Accompanied by half a smoked Apple Dumpling... Oh yeah!


----------



## Hawging It (Sep 29, 2019)

chilerelleno said:


> Thanks guys, dinner in a few hours.
> 
> It feels like a bit of Hell down here today.
> Temp hit 94° with a 103° heat index.
> ...


----------



## Hawging It (Sep 29, 2019)

Wow! Awesome looking stuff. Yeah, I been sweating here as well. Fall has arrived. My ass it has!!


----------



## chilerelleno (Sep 29, 2019)

Dinner is served.



















Lets Eat!


----------



## gmc2003 (Sep 29, 2019)

I'll take a couple of those sausages John, and my wife who loves venison will take a few slices of the roast. I never developed a taste for venison...ummm

Point for sure
Chris


----------



## chilerelleno (Sep 29, 2019)

Hawging It said:


> Wow! Awesome looking stuff. Yeah, I been sweating here as well. Fall has arrived. My ass it has!!





gmc2003 said:


> I'll take a couple of those sausages John, and my wife who loves venison will take a few slices of the roast. I never developed a taste for venison...ummm
> 
> Point for sure
> Chris


Thanks Chris and Hawg.

Chris, plenty left of the venison, tell'er to come get a plate.

Guys, the sausages were good, the green onion was a nice touch, really added a nice depth of flavor.


----------



## Smokin' in AZ (Sep 30, 2019)

I have never tried venison but this could change that...nice looking cook Chile!

LIKE!

John


----------



## SmokinAl (Sep 30, 2019)

That is a delicious looking meal for sure!
Al


----------



## chilerelleno (Sep 30, 2019)

Smokin' in AZ said:


> I have never tried venison but this could change that...nice looking cook Chile!
> 
> LIKE!
> 
> John


Thanks John.
venison is tasty-n-tender when done right. 
Go knock down one of them big Desert Muley's and give it a try.


----------



## chilerelleno (Sep 30, 2019)

SmokinAl said:


> That is a delicious looking meal for sure!
> Al


OMG'osh it's Al!
Hi Al, and thank you.
Hope you and the Missus are doing well.

Man I was beginning to wonder if I inadvertently pee'd in your Cheerios?
Been so long since you stopped by one of my threads.
Nice to see ya.


----------



## xray (Sep 30, 2019)

Looks good John! My father in law wanted me to smoke a venison roast for him. He supplies the meat, so I’ll have to give it a shot.


----------



## chilerelleno (Sep 30, 2019)

xray said:


> Looks good John! My father in law wanted me to smoke a venison roast for him. He supplies the meat, so I’ll have to give it a shot.


Thanks Joe.
I let the IT on these go over while talking to my FiL, they were 144° and 146°.... Oops, but still very tender/juicy from the brine.

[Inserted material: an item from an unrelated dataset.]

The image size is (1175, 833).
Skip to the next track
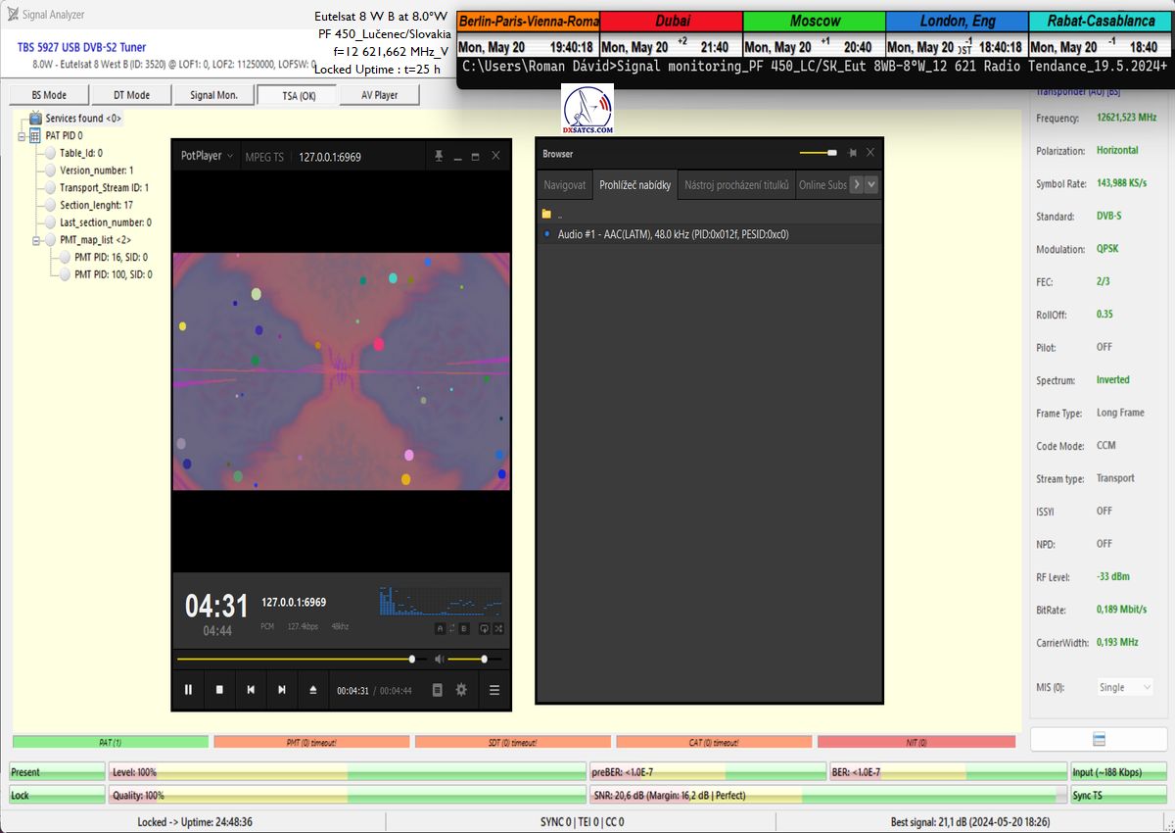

See my Banging Brined venison roasts recipe for the brine I use.


----------



## Winterrider (Sep 30, 2019)

Those roasts look awesome Chili, I wish my wife was more of a fan of venison roasts, steaks, etc., Cause I love it.
Like...


----------



## chilerelleno (Sep 30, 2019)

Winterrider said:


> Those roasts look awesome Chili, I wish my wife was more of a fan of venison roasts, steaks, etc., Cause I love it.
> Like...


Appreciate it, thanks.
I can get everyone but my Baby Girl (11yrs) to eat most any wild or farm raised game meats.
My daughter is strictly Ol'MacDonald farm animals for food.


----------



## SmokinAl (Oct 1, 2019)

chilerelleno said:


> OMG'osh it's Al!
> Hi Al, and thank you.
> Hope you and the Missus are doing well.
> 
> ...



I have been really busy lately & haven't been on here very much. I try to get on everyday & post a few comments, but I do miss a lot of good threads & yours are always good!
Al


----------